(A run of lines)
↓

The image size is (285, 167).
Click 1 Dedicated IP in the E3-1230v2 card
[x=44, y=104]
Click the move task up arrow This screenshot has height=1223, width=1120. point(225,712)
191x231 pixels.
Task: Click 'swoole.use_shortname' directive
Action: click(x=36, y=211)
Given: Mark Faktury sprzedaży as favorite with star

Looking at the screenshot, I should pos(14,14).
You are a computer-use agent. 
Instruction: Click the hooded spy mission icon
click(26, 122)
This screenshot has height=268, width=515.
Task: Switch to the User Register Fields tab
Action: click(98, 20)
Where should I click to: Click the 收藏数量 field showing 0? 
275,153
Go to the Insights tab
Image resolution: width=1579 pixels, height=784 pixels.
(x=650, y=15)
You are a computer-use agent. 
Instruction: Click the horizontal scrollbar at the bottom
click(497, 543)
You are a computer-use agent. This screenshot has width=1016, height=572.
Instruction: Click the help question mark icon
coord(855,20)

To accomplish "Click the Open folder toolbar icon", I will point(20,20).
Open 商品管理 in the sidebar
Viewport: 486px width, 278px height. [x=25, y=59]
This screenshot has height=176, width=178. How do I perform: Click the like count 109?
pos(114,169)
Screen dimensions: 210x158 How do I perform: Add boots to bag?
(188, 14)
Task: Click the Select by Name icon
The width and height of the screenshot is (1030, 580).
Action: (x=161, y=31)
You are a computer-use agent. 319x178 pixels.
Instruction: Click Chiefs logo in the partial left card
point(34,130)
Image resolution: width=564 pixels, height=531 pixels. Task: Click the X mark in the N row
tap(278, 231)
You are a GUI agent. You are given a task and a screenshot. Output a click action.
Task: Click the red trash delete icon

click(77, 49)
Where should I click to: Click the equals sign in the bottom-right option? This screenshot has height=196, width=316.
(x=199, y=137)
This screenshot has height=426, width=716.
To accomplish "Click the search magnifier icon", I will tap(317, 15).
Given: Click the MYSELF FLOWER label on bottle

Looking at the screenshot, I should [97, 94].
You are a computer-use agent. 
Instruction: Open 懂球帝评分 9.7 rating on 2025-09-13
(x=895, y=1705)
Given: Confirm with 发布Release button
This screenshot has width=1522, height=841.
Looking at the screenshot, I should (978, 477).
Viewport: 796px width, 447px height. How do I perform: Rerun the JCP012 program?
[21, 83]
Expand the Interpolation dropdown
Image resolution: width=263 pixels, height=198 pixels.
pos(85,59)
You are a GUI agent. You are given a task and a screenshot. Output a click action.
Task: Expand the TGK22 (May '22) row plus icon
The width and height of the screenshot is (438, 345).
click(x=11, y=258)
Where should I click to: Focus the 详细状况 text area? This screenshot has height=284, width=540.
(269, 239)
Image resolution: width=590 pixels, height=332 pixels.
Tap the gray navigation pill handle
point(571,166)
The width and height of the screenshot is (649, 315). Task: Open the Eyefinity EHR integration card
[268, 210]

↑

Give the lines above as a JSON list of strings, one string per line and no blank lines, starting at the line containing "Task: Click the Select by Name icon" and ending at the line containing "point(571,166)".

§ COMPLETED TASK
[
  "Task: Click the Select by Name icon",
  "The width and height of the screenshot is (1030, 580).",
  "Action: (x=161, y=31)",
  "You are a computer-use agent. 319x178 pixels.",
  "Instruction: Click Chiefs logo in the partial left card",
  "point(34,130)",
  "Image resolution: width=564 pixels, height=531 pixels. Task: Click the X mark in the N row",
  "tap(278, 231)",
  "You are a GUI agent. You are given a task and a screenshot. Output a click action.",
  "Task: Click the red trash delete icon",
  "click(77, 49)",
  "Where should I click to: Click the equals sign in the bottom-right option? This screenshot has height=196, width=316.",
  "(x=199, y=137)",
  "This screenshot has height=426, width=716.",
  "To accomplish \"Click the search magnifier icon\", I will tap(317, 15).",
  "Given: Click the MYSELF FLOWER label on bottle",
  "Looking at the screenshot, I should [97, 94].",
  "You are a computer-use agent. ",
  "Instruction: Open 懂球帝评分 9.7 rating on 2025-09-13",
  "(x=895, y=1705)",
  "Given: Confirm with 发布Release button",
  "This screenshot has width=1522, height=841.",
  "Looking at the screenshot, I should (978, 477).",
  "Viewport: 796px width, 447px height. How do I perform: Rerun the JCP012 program?",
  "[21, 83]",
  "Expand the Interpolation dropdown",
  "Image resolution: width=263 pixels, height=198 pixels.",
  "pos(85,59)",
  "You are a GUI agent. You are given a task and a screenshot. Output a click action.",
  "Task: Expand the TGK22 (May '22) row plus icon",
  "The width and height of the screenshot is (438, 345).",
  "click(x=11, y=258)",
  "Where should I click to: Focus the 详细状况 text area? This screenshot has height=284, width=540.",
  "(269, 239)",
  "Image resolution: width=590 pixels, height=332 pixels.",
  "Tap the gray navigation pill handle",
  "point(571,166)"
]